Marten se quedó mirándonos con impaciencia.
– ¿Y bien? -dijo por fin.
– ¿Qué tiene de especial?-pregunté, diligente.
Marten sonrió.
– La brizna de An es interesante porque no tolera a los humanos -explicó-. Si cualquier parte de la planta entra en contacto con tu piel, se pone roja como las hojas en otoño en un par de horas. Más roja aún. De un rojo intenso como el de la ropa de tu amigo mercenario. -Señaló a Tempi-. Y entonces toda esa parte de la planta se marchita y muere.
– ¿En serio? -pregunté; esa vez no tuve que fingir interés.
– Sí. Y una sola gota de sudor también la mata. Eso significa que muchas veces muere solo por haber estado en contacto con la ropa de una persona. O la armadura. Q un palo que alguien llevara en la mano. O una espada. -Señaló la que Tempi llevaba al cinto-. Hay quien dice que basta con echarle el aliento para matarla -añadió Marten-. Pero eso no sé si es verdad.
Se dio la vuelta y nos alejamos de la brizna de An.
– Esta parte del bosque es vieja, muy antigua -prosiguió-. La brizna de An no crece en sitios donde habitan los humanos. Estamos en el borde del mapa.
– No estamos en el borde del mapa -lo contradije-. Sabemos exactamente dónde estamos.
Marten dio una risotada.
– Los mapas no tienen solo bordes exteriores. También tienen bordes interiores. Agujeros. A la gente le gusta creer que lo sabe todo sobre el mundo. Especialmente a los ricos. En ese sentido, los mapas son fabulosos. A este lado de la línea está el campo del barón Tasadoble; al otro lado están las tierras del conde Sacapasta.
Marten escupió en el suelo.
– Como en los mapas no puede haber vacíos, quienes los dibujan sombrean una parte y escriben: «El Eld». -Sacudió la cabeza-. Para el caso, podrías quemarle un agujero. Este bosque es tan extenso como Vintas. No es propiedad de nadie. Si te equivocas de dirección, puedes recorrer ciento cincuenta kilómetros sin ver ningún camino, y menos aún una casa o un campo cultivado. Por aquí hay sitios que nunca ha pisado el hombre y donde nunca se ha oído su voz.
Miré alrededor.
– Pues no parece muy diferente de los otros bosques que he visto.
– Los lobos se parecen a los perros -se limitó a decir Marten- Pero no lo son. Los perros son… -Hizo una pausa-. ¿Cómo se llama a los animales que viven siempre en compañía de los humanos? Vacas, ovejas y demás.
– ¿Animales domesticados?
– Eso es -dijo él mirando alrededor-. Una granja es un espacio domesticado. Lo es un jardín. Un parque. También la mayoría de los bosques. La gente va al bosque a coger setas, cortar leña o hacerse arrumacos con sus enamorados.

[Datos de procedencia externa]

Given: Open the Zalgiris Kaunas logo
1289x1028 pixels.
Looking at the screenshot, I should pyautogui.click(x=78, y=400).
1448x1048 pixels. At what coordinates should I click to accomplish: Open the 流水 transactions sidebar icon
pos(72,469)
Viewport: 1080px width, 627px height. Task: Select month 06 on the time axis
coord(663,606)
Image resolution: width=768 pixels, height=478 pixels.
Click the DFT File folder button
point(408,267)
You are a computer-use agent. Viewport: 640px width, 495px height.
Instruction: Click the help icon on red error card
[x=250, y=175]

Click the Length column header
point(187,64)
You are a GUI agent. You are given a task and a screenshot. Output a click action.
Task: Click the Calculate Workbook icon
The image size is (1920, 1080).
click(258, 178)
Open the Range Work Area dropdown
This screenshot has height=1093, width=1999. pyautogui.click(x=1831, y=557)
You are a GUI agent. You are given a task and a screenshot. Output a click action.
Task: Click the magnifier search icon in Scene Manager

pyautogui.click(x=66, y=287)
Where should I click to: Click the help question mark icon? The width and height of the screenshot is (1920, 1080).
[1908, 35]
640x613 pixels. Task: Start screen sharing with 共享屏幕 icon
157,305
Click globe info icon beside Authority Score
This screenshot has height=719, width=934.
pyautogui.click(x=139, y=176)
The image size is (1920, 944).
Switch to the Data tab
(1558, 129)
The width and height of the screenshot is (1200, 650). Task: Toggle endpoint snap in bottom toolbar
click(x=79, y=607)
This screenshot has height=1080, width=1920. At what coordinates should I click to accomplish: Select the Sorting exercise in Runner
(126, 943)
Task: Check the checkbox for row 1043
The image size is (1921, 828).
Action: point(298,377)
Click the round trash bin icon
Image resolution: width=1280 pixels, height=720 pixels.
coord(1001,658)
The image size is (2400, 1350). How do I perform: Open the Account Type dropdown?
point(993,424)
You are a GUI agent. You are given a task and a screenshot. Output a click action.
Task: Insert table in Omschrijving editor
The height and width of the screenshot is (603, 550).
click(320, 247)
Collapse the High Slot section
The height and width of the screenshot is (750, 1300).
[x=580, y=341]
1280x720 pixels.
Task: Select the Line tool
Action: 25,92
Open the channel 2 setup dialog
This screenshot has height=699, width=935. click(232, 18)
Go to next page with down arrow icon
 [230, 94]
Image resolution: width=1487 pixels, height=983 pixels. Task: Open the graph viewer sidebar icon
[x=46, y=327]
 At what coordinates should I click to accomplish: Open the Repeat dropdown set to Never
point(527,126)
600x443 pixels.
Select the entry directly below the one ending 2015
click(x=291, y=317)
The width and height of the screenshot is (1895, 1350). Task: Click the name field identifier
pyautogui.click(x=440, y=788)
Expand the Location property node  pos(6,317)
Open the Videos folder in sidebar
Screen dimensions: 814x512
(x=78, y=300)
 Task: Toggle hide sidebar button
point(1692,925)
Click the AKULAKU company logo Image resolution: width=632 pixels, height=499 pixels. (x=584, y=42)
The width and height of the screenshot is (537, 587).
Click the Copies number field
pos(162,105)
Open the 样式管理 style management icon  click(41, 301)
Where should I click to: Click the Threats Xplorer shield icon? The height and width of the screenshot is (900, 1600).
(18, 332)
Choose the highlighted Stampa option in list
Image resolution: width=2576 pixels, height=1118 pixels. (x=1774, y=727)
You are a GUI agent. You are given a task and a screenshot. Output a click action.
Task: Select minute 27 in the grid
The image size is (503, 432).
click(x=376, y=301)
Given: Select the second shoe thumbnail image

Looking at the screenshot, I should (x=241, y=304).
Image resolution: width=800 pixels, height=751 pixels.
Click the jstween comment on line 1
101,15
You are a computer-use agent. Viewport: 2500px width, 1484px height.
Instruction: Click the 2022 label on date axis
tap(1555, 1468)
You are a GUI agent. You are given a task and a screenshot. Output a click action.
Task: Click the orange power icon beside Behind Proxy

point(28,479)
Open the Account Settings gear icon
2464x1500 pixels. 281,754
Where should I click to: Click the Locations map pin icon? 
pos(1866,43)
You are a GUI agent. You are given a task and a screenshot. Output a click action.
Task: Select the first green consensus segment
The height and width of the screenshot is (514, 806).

Sacudió la cabeza, estiró un brazo y acarició la rugosa corteza de un árbol cercano. Fue una caricia asombrosamente suave, casi cariñosa.
– Aquí no. Este lugar es viejo y salvaje. Nosotros no le importamos lo más mínimo. Si esos bandidos a los que perseguimos nos atacan, ni siquiera tendrán que enterrar nuestros cadáveres: permanecerán tendidos en el suelo cien años sin que nadie tropiece con nuestros huesos.
Me di la vuelta y contemplé las elevaciones y las depresiones del terreno. Las rocas erosionadas, las inacabables hileras de árboles. Procuré no pensar en que el maer me había enviado allí, como quien mueve una piedra sobre un tablero de tak. Me había enviado a un agujero del mapa. Un lugar donde nadie encontraría jamás mis huesos.